Information provided:
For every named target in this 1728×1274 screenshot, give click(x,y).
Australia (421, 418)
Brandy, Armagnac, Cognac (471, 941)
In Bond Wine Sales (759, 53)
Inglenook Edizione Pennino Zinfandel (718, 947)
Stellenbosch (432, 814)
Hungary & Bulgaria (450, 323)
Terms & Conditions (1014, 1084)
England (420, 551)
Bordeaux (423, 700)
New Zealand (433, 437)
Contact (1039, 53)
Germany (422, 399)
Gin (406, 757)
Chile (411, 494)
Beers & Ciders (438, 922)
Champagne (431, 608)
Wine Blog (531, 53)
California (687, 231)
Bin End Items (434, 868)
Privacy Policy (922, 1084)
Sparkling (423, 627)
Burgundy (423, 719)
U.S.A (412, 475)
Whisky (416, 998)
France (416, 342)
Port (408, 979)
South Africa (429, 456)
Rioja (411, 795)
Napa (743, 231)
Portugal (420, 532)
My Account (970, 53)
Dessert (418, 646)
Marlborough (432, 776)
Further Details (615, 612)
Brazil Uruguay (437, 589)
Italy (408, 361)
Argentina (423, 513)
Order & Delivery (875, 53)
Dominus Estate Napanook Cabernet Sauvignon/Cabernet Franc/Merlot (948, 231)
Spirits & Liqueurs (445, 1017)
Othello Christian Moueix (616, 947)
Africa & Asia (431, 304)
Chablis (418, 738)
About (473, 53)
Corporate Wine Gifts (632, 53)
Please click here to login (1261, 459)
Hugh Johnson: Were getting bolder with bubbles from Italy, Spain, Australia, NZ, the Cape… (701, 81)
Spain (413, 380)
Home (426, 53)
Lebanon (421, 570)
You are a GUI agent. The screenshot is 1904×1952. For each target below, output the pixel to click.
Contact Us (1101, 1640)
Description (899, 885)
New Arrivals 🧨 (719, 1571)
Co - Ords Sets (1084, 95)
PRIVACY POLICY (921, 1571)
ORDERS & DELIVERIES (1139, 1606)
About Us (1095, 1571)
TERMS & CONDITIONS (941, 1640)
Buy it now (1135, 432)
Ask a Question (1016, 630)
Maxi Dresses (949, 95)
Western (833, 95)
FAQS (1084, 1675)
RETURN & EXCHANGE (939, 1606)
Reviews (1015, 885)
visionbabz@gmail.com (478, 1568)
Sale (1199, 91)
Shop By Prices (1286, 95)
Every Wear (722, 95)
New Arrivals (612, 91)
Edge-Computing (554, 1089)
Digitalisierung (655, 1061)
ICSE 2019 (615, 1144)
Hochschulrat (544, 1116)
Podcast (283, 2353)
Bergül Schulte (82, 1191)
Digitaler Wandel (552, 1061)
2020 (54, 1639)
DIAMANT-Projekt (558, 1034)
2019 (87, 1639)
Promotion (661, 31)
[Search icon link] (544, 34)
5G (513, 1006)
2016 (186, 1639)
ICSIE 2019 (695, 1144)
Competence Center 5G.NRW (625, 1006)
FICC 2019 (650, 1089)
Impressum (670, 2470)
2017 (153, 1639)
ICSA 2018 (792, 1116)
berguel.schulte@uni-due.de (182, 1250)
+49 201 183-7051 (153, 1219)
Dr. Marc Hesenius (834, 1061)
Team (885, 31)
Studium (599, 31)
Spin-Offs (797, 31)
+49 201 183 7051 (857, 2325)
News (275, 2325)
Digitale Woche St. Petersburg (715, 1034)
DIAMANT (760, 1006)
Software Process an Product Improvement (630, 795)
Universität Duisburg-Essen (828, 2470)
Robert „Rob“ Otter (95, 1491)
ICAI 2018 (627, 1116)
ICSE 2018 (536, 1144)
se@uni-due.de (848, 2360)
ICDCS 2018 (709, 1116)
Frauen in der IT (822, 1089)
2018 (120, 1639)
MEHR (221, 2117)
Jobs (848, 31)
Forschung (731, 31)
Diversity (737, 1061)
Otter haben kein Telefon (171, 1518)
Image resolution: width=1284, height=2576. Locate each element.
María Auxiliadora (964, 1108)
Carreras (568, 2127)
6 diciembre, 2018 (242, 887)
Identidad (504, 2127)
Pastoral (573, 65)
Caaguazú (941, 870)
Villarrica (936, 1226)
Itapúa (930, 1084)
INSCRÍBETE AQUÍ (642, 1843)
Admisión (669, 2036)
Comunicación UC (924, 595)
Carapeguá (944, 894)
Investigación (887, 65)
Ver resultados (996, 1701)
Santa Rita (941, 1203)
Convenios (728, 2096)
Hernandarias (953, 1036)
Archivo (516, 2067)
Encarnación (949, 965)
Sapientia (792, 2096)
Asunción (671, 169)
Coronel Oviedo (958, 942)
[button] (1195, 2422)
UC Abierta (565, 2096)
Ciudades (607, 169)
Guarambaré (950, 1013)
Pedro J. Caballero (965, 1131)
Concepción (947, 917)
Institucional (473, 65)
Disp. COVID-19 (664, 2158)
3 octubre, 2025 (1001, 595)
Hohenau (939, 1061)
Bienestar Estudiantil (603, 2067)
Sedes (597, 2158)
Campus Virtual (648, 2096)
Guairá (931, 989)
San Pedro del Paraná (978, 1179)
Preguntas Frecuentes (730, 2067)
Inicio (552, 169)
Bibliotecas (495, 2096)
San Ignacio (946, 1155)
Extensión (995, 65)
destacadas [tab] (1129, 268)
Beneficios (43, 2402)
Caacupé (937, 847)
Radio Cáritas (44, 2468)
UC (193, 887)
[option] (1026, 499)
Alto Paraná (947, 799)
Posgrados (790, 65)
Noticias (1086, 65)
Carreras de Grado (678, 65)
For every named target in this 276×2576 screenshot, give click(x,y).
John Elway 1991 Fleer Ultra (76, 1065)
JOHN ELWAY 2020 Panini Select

What is being asked: Could you copy exactly the lines from the first line of the records above through the line containing "Wine Blog (531, 53)", both included, and nothing else?

Your response:
For every named target in this 1728×1274 screenshot, give click(x,y).
Australia (421, 418)
Brandy, Armagnac, Cognac (471, 941)
In Bond Wine Sales (759, 53)
Inglenook Edizione Pennino Zinfandel (718, 947)
Stellenbosch (432, 814)
Hungary & Bulgaria (450, 323)
Terms & Conditions (1014, 1084)
England (420, 551)
Bordeaux (423, 700)
New Zealand (433, 437)
Contact (1039, 53)
Germany (422, 399)
Gin (406, 757)
Chile (411, 494)
Beers & Ciders (438, 922)
Champagne (431, 608)
Wine Blog (531, 53)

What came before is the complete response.